Lebih parah lagi, dalam kondisi ekonomi Indonesia yang amat mengerikan –utang tembus Rp4.817 triliun, defisit transaksi berjalan kuartal III 2019 mencapai US$ 7,7 miliar, target penerimaan pajak tahun 2019 meleset Rp245,5 triliun– pemerintah harus menggenjot penerimaan dengan cara instant. 

Alasan Istilah berdamai dengan “musuh”(baca: Covid) diambil oleh pemerintah adalah kamuflase agar kegiatan ekonomi manusia berjalan dengan normal sehingga pertumbuhan ekonomi akan membaik. Disamping menggambarkan kondisi ekonomi Indonesia yang sejatinya sudah diambang kehancuran.

Solusi Hakiki Bagi Indonesia

Berdamai dengan Covid adalah gambaran sikap abainya pemerintah saat ini. Sudahlah berlepas dari mengayomi masyarakat dengan menjamin kehidupan mereka saat pandemi, kemudian memberikan kebijakan yang mampu memutus rantai penyebaran virus secara serius sejak awal permasalahan. Kini di saat korban sudah berjatuhan, persebaran sudah tidak bisa dikendalikan justru pemerintah menyerukan agar kehidupan kembali normal. Kegiatan masyarakat dikembalikan seperti sedia kala agar roda ekonomi kembali berjalan meski dengan embel-embel memperhatikan protokol kesehatan.

Menjadikan masyarakat mesin uang dengan tanpa pengaman berjibaku menghadapi virus yang mematikan adalah gambaran betapa dzalimnya rezim yang ada saat ini. Kegagalan pemerintah Indonesia bukanlah kisah baru. Maka cara penanganan yang absurd pun ‘dimaklumi’ sebagai kegagalan yang berulang. 

Ketergantungan atas peran asing dalam menentukan ekonominya, menjadi latar belakang utama jebloknya ekonomi negeri ini. Terlebih lagi, ketergantungan menjadikan Kapitalisme sebagai sandaran ekonomi.

Padahal dalam Islam, penguasa itu adalah pengayom rakyatnya, sebagaimana sabda Rasulullah saw:

الإِمَامُ رَاعٍ وَمَسْئُولٌ عَنْ رَعِيَّتِهِ

Imam (Khalifah) adalah raa’in (pengurus rakyat) dan ia bertanggung jawab atas pengurusan rakyatnya” (HR al-Bukhari).

إِنَّمَا الْإِمَامُ جُنَّةٌ يُقَاتَلُ مِنْ وَرَائِهِ وَيُتَّقَى بِهِ

“Sesungguhnya al-Imam (Khalifah) itu perisai, di mana (orang-orang) akan berperang di belakangnya (mendukung) dan berlindung (dari musuh) dengan (kekuasaan) nya.” (HR. Al-Bukhari, Muslim, Ahmad, Abu Dawud, dll)

Di sinilah dibutuhkan politik ekonomi Islam yang mengatur perekonomian negara. Bukan seperti sistem ekonomi kapitalisme hari ini.

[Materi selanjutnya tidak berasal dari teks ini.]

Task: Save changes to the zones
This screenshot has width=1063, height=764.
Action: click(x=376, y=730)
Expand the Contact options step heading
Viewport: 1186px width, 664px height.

Di mana menjadikan imperialisme sebagai metode memperkaya diri. Mendahulukan keuntungan yang sebesar-besarnya sekalipun menindas negara lain.

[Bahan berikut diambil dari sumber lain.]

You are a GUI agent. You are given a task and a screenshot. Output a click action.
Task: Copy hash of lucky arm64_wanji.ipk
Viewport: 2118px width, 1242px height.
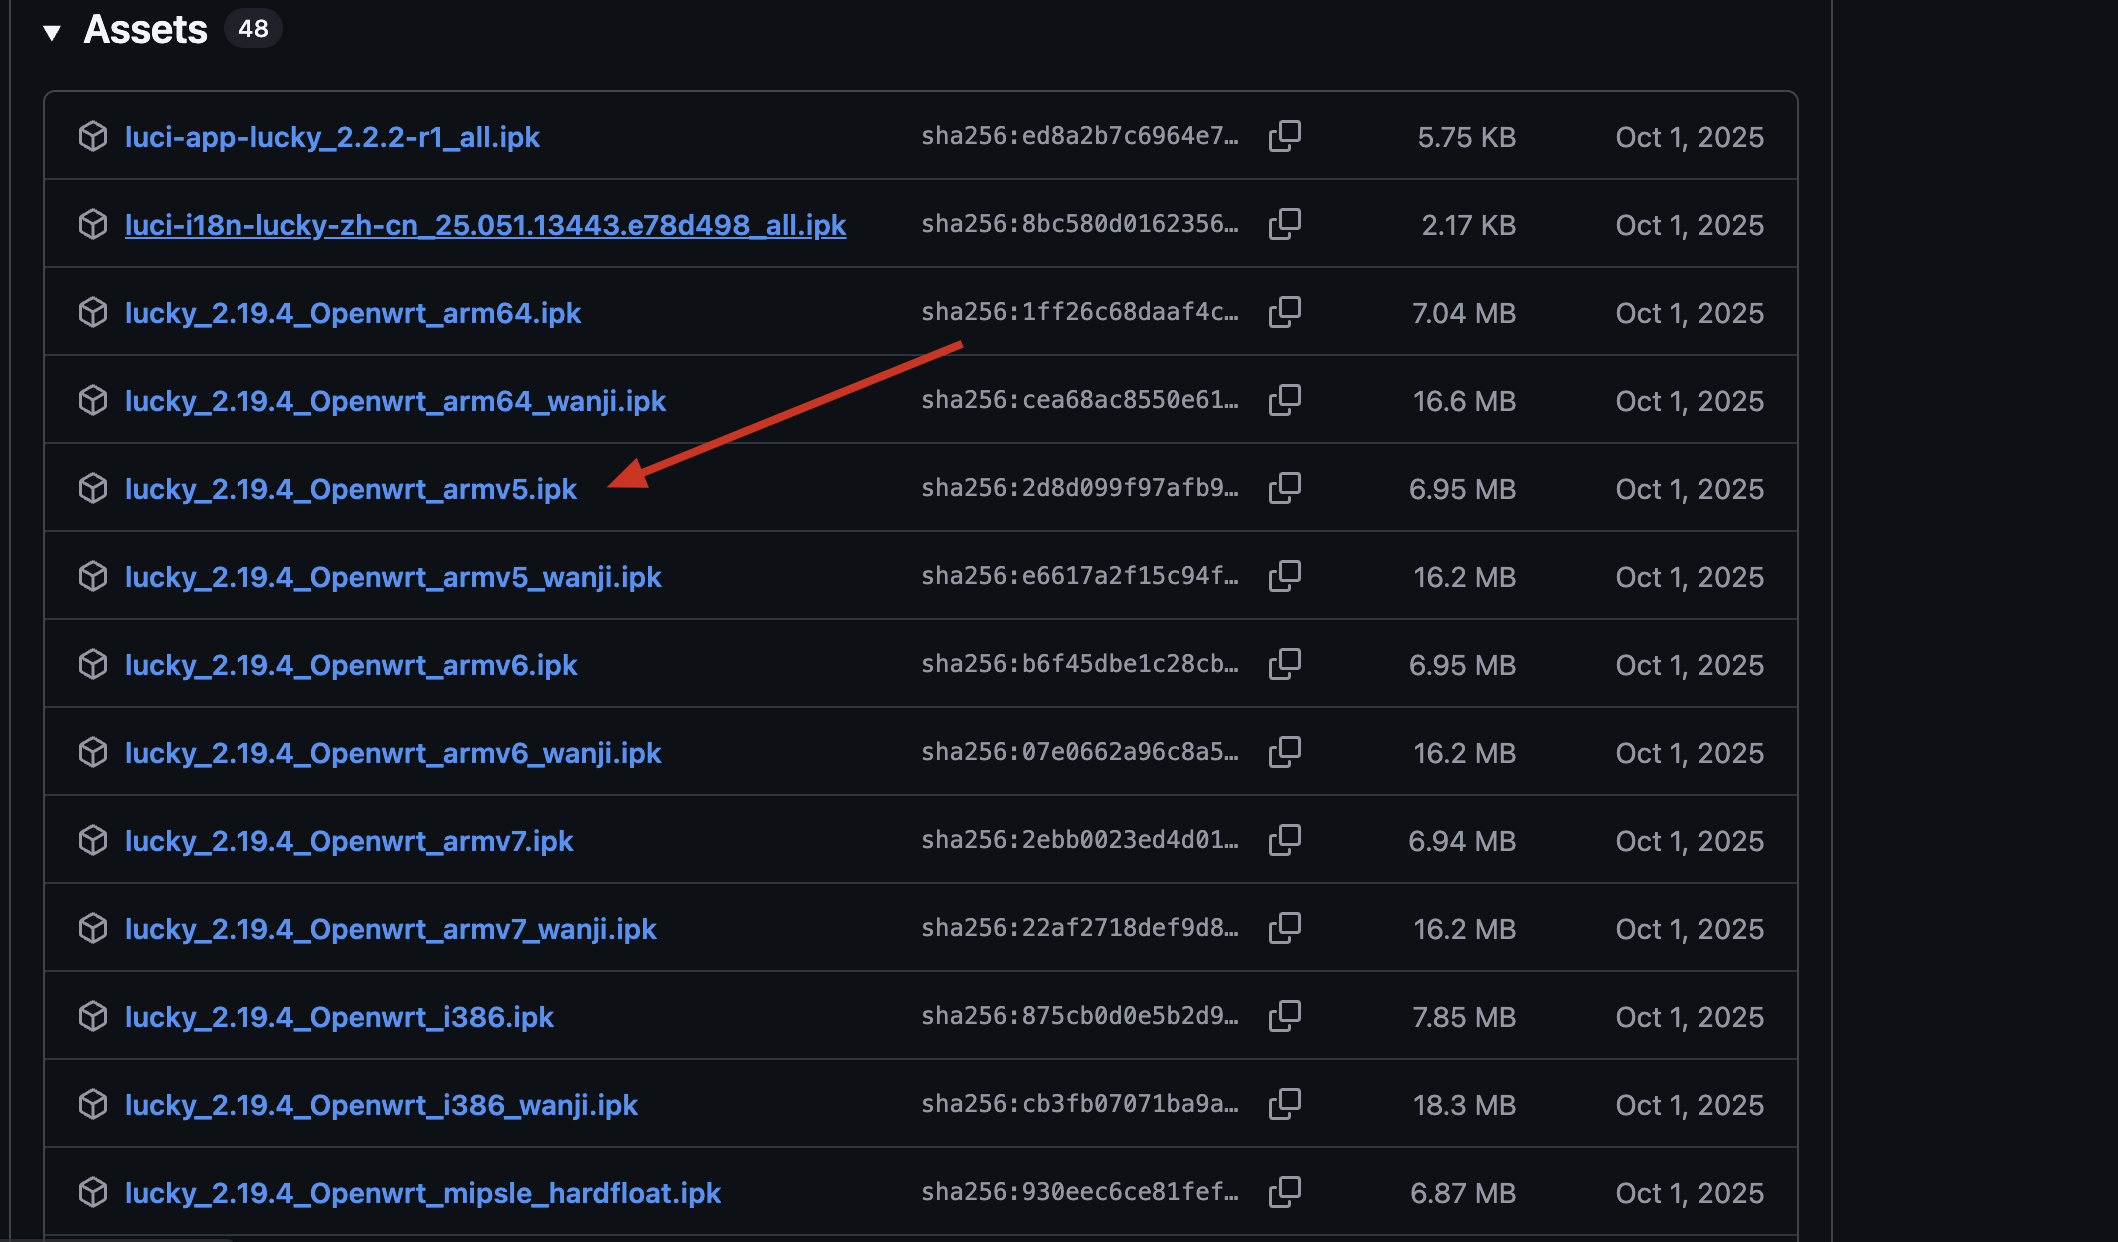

Sungguh, hanya satu solusinya, yaitu menjadikan Islam sebagai Ideologi. Yang dengannya akan diterapkan politik ekonomi Islam, sehingga memberikan kesejahteraan bagi seluruh umat manusia. Termasuk bagi Indonesia, khususnya. Sistem yang hanya dapat ditegakkan dalam bingkai institusi Khilafah Islamiyah-lah, bukan yang lain.